Extracted data –
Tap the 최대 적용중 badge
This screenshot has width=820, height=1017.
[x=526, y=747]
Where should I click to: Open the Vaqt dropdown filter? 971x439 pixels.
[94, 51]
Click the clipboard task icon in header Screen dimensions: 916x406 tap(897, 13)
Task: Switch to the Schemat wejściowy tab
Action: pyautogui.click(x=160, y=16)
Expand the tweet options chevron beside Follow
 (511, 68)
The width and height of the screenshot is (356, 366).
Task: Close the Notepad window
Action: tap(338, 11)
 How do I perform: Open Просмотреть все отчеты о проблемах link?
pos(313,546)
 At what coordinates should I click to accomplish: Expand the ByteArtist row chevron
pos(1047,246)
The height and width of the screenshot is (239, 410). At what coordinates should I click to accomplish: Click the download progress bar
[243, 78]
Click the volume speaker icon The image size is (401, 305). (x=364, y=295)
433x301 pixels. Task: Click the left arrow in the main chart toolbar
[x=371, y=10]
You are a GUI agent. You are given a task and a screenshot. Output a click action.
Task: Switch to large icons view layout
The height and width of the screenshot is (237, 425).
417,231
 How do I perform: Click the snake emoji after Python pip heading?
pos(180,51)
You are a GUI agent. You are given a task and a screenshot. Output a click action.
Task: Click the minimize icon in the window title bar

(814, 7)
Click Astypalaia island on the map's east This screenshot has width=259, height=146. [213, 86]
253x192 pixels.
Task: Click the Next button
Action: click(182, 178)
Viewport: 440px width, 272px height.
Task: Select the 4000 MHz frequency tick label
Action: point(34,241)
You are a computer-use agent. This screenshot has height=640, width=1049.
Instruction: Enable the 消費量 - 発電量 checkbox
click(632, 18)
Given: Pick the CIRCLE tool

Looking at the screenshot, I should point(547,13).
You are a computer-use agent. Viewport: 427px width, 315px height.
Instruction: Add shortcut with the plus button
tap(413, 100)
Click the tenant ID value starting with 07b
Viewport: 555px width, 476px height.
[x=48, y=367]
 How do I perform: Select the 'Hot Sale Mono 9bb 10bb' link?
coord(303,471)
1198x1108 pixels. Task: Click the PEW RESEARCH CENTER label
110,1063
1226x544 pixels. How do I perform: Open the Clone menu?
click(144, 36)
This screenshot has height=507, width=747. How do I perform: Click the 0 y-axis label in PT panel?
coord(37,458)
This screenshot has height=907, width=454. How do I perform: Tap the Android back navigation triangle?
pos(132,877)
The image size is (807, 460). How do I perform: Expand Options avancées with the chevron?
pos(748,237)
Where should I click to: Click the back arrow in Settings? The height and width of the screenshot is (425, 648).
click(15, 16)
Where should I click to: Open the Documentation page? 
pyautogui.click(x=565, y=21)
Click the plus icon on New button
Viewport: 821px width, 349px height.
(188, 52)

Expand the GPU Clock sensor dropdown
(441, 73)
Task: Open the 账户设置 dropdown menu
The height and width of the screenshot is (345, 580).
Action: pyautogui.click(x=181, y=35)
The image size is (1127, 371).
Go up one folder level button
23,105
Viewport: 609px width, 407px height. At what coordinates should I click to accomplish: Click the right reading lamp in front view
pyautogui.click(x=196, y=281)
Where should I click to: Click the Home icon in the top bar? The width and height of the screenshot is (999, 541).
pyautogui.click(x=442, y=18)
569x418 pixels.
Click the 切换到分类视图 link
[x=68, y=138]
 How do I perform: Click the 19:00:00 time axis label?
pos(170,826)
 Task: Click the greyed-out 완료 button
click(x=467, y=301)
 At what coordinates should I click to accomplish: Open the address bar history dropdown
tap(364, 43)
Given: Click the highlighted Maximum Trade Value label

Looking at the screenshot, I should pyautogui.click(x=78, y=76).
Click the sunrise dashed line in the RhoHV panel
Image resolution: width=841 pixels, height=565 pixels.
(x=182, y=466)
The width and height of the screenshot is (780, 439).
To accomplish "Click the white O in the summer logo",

Exercise description – Filter the lines above, keeping and copying those that contain "agent".

Solution –
You are a GUI agent. You are given a task and a screenshot. Output a click action.
You are a GUI agent. You are given a task and a screenshot. Output a click action.
You are a computer-use agent. This screenshot has height=640, width=1049.
You are a computer-use agent. Viewport: 427px width, 315px height.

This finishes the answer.